大規模言語モデル(LLM)は人工知能の中心的パラダイムとなっているが、その核となる計算プリミティブであるアテンションは構造的に変化していない。Local Linear Attention(LLA)は、テスト時回帰フレームワークにおけるノンパラメトリック統計に由来するアテンション機構である。効率的なアテンションの変種に関する先行研究とは対照的に、LLAはsoftmaxアテンションにおける局所定数推定を局所線形推定に拡張し、連想記憶に対して理論的に優れたバイアス・バリアンストレードオフを実現する。しかしLLAは、計算上の問題や数値的安定性の懸念から、LLMの事前学習において大規模化されていなかった。我々は、LLMにスケーラブルなパラメータ化Local Linear AttentionであるParallaxを導入する。ParallaxはLLAにおける数値解法を排除し、KV共分散を調査する追加のクエリ的プロジェクタを学習する。我々はParallaxを、バンド幅、プローブ構築、アフィン構造によって結びつけられた一連のアテンション機構ファミリーの中に位置づける。FlashAttentionと比較して演算強度を高め、アテンションをより計算バウンドな領域へと移行させるハードウェア認識アルゴリズムを提案する。我々のプロトタイプデコードカーネルは、多様なバッチサイズとコンテキスト長において、FlashAttention 2/3と同等以上の性能を示す。Parallaxを0.6Bパラメータおよび1.7Bパラメータで事前学習し、事前学習全体を通じて一貫したパープレキシティの改善を確認し、その利得はダウンストリームベンチマークにも転移する。この優位性はパラメータマッチングと計算量マッチングの両方の制御下で持続し、パレート改善を示している。我々は慎重な事前学習アブレーションを実施し、MuonがParallaxの能力を解放する新規な現象を特定した。
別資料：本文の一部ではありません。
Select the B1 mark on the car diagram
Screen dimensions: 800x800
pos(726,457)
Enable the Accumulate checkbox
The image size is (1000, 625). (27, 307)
本論文の知る限り、これはアーキテクチャ研究文献において、アテンション機構に対する強力なアーキテクチャ・最適化器の共同設計を実証した最初の結果である。
English
Large Language Models (LLMs) have become the central paradigm in artificial intelligence, yet the core computational primitive of attention has remained structurally unchanged. Local Linear Attention (LLA) is an attention mechanism derived from nonparametric statistics in the test-time regression framework. In contrast to prior research on efficient attention variants, LLA upgrades the local constant estimate in softmax attention to a local linear estimate, yielding provably superior bias-variance tradeoffs for associative memory. However, LLA has not been scaled in LLM pretraining due to computational and numerical stability concerns. We introduce Parallax, a parameterized Local Linear Attention that is scalable for LLMs. Parallax eliminates the numerical solver in LLA and learns an extra query-like projector that probes the KV covariance. We place Parallax within a family of attention mechanisms connected by the bandwidth, the probe construction and the affine structure. We propose a hardware-aware algorithm that increases the arithmetic intensity over FlashAttention, shifting attention into a more compute bound regime. Our prototype decode kernel matches or outperforms FlashAttention 2/3 across diverse batch sizes and context lengths. We pretrain Parallax at 0.6B and 1.7B scales and find consistent perplexity improvements throughout pretraining with gains that transfer to downstream benchmarks. The advantage persists under both parameter-matched and compute-matched controls, demonstrating a Pareto improvement. We perform careful pretraining ablations and identify a novel phenomenon whereby Muon unlocks the capacity of Parallax. To our knowledge, this is the first empirical demonstration of strong architecture-optimizer codesign for attention mechanisms in the architecture research literature.